We continued to publish our journals, the Quarterly Journal of Austrian Economics and the Journal of Libertarian Studies, in which graduate students and seasoned scholars published their best work.

In recent years, we have stepped up our investing in the Mises Media Network, which includes mises.org, our vast number of online books and podcasts, and our audios and articles, all of which are free. We utilize alternative media platforms to bypass the censorship of Big Tech. Our podcasts have a regular audience of tens of thousands who are interested in a deeper discussion of current events than is available from mainstream talking heads. We livestreamed over sixty lectures and panels this year. We narrated almost five hundred articles and published five free audiobooks.

Mises.org continues to be one of the most important outlets we have to, in the words of Murray, “de-bamboozle” the public against the lies and propaganda promoted by the state. Our most popular topics this year represented our core mission: exposing the economic and cultural damage done by the Federal Reserve, condemning the weaponization of the state against the public, and standing boldly for peace in a time of global unrest. Mises.org submissions have never been higher, reflecting the urgency of our ideas and the recognition that our site remains one of the top destinations for readers seeking wisdom in an age of shallow political punditry and AI-generated clickbait.

Our Beginner Series is performing better than we could have dreamed. We have video series on economics, history, money, and energy. These short videos, ranging from three to five minutes, have been viewed by millions, providing an important alternative to the progressive-controlled programming found within government schools. Our latest series, Fueling a Freer Future, has been our most successful yet. The series focuses on the lies of global-warming alarmists and combatting the global campaign to centralize and control the economy in the name of “green” energy.

There’s hunger for what we provide. The Institute is unique because we tell the truth. We do not compromise. And we do not give in to evil. We keep fighting.

I have passed my seventieth birthday, but I have no plans to rest. The Mises Institute won’t rest either!

We have big plans for 2024. Our Abolish the Fed documentary will show the disaster that is the Federal Reserve—how it inflates, causes crisis after crisis, and enriches the state and the elite.

In 2024, we will distribute one hundred thousand free copies of a new edition of Murray Rothbard’s What Has Government Done to Our Money? to students and other interested people. It’s readable and extremely persuasive.

We fight by continuing to educate the next generation. We teach students and anyone else who is interested in the truth about economics, money, and the evils of the state.

The fascists are running wild. They are at war with Russia. They want war with China, the Middle East, and anyone else who stands in the way of their empire building.

They are in the deliberate process of destroying the dollar and Western civilization.

They have created the greatest accumulation of debt in the history of the human race.

The state does not compromise, and neither will we. In the struggle for liberty against power, more and more people oppose the state and the conventional wisdom it urges us to adopt. More and more of us reject the state and its programs root and branch. The harder we work and the more people we can teach, the better the prospects for liberty will be.

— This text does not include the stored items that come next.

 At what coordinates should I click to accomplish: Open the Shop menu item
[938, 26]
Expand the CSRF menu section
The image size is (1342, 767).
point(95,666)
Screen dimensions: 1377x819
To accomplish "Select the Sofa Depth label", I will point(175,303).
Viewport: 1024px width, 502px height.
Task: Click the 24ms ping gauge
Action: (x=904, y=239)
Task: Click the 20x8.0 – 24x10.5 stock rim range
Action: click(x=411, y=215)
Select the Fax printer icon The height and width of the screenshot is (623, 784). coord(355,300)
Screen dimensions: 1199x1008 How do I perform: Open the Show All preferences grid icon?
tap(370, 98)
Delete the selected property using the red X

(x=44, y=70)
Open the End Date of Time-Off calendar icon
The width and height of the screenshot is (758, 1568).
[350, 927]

This is our mission today, as it has been the mission of the Mises Institute for the past forty-one years.

One big reason we’re looking forward to the future is our new president, Dr. Thomas DiLorenzo, a brilliant economist, scholar, writer, and speaker. Tom has long been dedicated to the Mises Institute’s mission. You’ll be hearing from him soon.

With your support, we will, in this critical moment, carry on publishing our books, periodicals, and videos; aiding research and teaching in Austrian economics; promoting the Austrian School to the public; and training tomorrow’s champions of the economics of freedom.

Please help us do more of this good work. Our liberty and our civilization depend on it.